Ed & Tech must-reads 111125

Even when it isn't about GenAI, somehow it is

Tiny plastic heart by me

Try as I might, it appears that this edition is going to be all AI (if sometimes indirectly) all the time. Oral assessments have emerged as one of the formats that educators feel more confident about when it comes to providing assurance of learning - by putting students on the spot to speak directly to their understanding of the work that they have done. This paper from Rae, Tai and Dawson (CRADLE, Deakin Uni) suggests that this approach may disadvantage women students as they “have greater public speaking fear, report lower levels of confidence, tend to assess themselves worse and face bias against feminised voices”. The authors identify approaches in the literature which suggest designing these tasks for greater inclusivity, spacing activities like this over the teaching period, and offering practice sessions.

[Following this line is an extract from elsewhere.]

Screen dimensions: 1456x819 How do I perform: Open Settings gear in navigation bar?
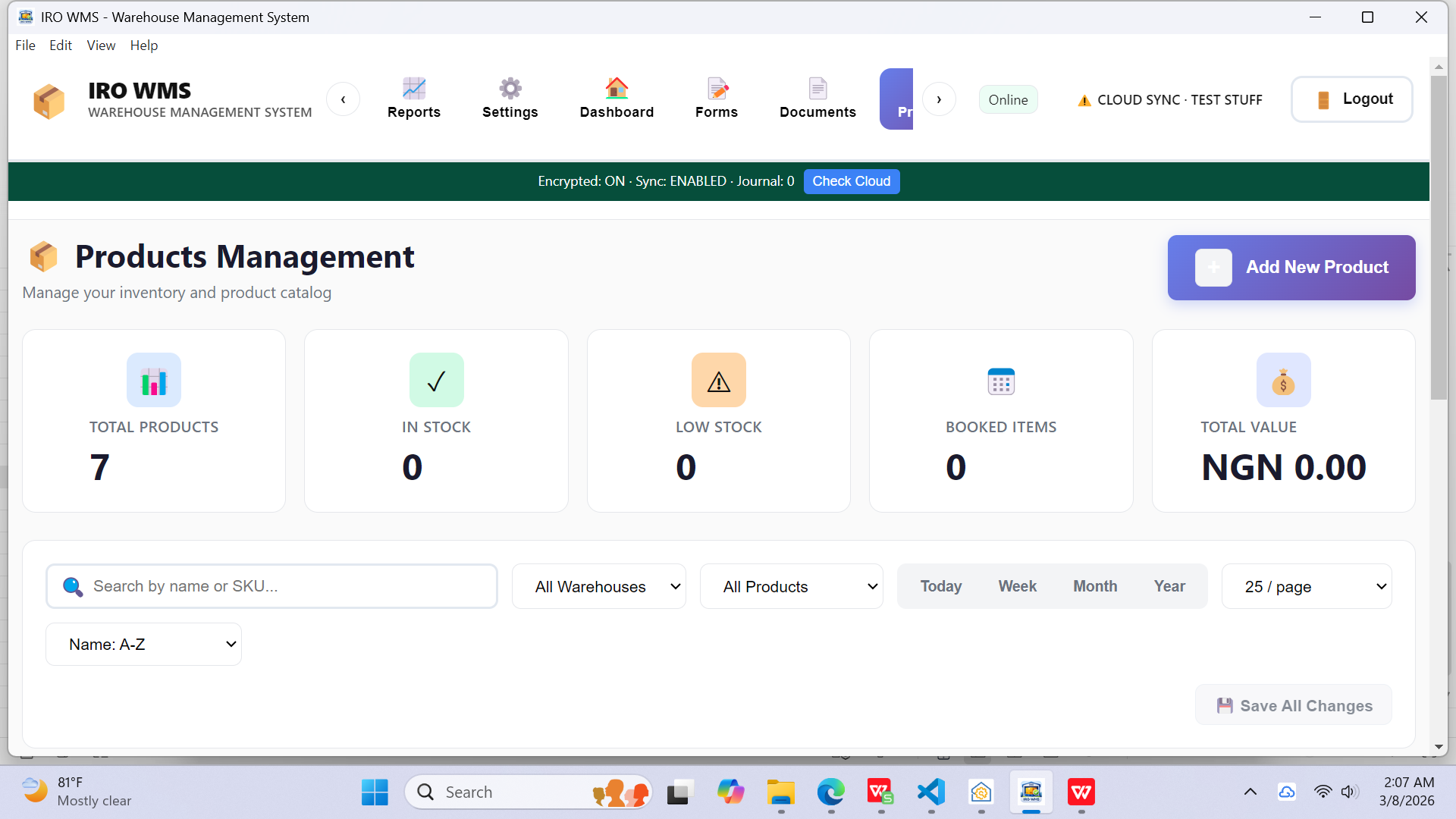click(510, 89)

So one of the bigger innovations in the GenAI space in the last year or so has been the rise of more complex agents capable of breaking a prompted task into component parts and engaging with different parts of the Internet to carry it out. Increasingly, this involves the bots being logged in to institutional LMS’ - which cheating aside presents significant cyber security and privacy issues. Last week Anthology made a statement along the lines of “well, we can’t tell, so what you gonna do, have you considered teaching better?” - which underwhelmed more than a few commenters in the know on LinkedIn. Ben Williamson called it infuriating and called for sector wide action, Anna Mills described these activities as fraud and a raft of other commenters shared equally strong opinions. Maybe this is what happens when your business goes bankrupt.

From polyjargon to programs: Systems thinking in assessment from Needed Now in Learning and Teaching

One of the more positive outcomes of the GenAI explosion has been the resurgence of interest in programmatic learning design - something those of us in the L&T third space have cried out for for decades but which was always just too hard for most. Diana Saragi Turnip and Priya Khanna Pathak (both UNSW) report on a recent symposium of programmatic approaches to assessment organised by HERDSA which highlighted both the value of this way of thinking and some practical next steps. They point out that it has been the norm in medical education for some times but for other discipline areas, while worthwhile, the changes won’t be easy.

2026 AI in Higher Education Symposium Australia & New Zealand - call for proposals to present (Closes 17th Nov)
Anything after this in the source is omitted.